ビアバー・香奈里屋シリーズ4冊目。「花の下にて春死なむ」「桜宵」「螢坂」と続いた香奈里屋での物語も残念ながら今作で完結。作者の北森鴻がいない今、続編が書かれることはない。
連作短編の最後を飾るのは、次の5作。
「ラストマティーニ」
「プレジール」
「背表紙の友」
「終幕の風景」
「香菜里屋を知っていますか」
常連のお客さんが次々と退場していく中、突然店を畳む工藤。そして残された謎は、工藤とはいったい何者か?そして香奈里屋の名前の由来について。最終話の表題作は、工藤がいなくなって1年後、北森作品の主人公たち、雅蘭堂の越名と安積、冬狐堂の宇佐見陶子、そして蓮杖那智と内藤三國まで登場して工藤の謎を掘り下げていく。

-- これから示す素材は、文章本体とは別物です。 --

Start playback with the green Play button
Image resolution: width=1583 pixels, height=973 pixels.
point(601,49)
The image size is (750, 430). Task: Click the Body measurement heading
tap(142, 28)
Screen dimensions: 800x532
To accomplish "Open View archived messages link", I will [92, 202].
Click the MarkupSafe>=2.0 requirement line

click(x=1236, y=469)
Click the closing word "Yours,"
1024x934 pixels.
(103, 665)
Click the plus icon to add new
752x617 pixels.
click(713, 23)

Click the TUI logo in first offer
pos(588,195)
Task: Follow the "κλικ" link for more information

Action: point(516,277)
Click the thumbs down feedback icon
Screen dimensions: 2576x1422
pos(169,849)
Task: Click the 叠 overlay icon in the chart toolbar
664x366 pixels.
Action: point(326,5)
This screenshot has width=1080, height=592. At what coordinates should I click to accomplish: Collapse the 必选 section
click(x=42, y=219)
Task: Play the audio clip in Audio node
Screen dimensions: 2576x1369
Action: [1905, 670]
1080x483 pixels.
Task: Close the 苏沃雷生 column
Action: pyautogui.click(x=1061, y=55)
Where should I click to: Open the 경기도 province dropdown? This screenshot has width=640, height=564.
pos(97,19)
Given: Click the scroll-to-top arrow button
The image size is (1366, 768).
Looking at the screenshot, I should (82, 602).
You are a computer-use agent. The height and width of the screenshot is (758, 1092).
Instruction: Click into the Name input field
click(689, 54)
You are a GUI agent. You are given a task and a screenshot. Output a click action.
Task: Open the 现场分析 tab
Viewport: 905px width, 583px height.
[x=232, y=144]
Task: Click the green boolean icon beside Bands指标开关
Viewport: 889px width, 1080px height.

東急田園都市線・三軒茶屋駅前の商店街のアーケードをくぐって、通りから1本外れた細い路地の奥、袋小路の手前の左側にある。白い縦長の提灯に、「香菜里屋」と伸びやかな字が書かれている。扉は焼き杉造り。中は、10人程が座れるL字型のカウンターと2人用の小卓が二脚のみ。度数の異なる4種類のビールがあり、マスターによる創作季節料理は、『ビアバーにしておくにはもったいない』と言われるほど絶品である。最も度数の高い12度のビールはロックスタイルで供される。最も低いもので3度、他に5度のラガーなど。工藤はビールの飲み方について、「グラスに注がれたら最後、寸暇を惜しんでグラスを空にする努力が必要である」と述べている。その他、数種類のワールドビール、焼酎などが備えられている。まれに、工藤がシェイカーを振り、カクテルを作ったり、香月からその他の様々な酒を提供してもらうこともある。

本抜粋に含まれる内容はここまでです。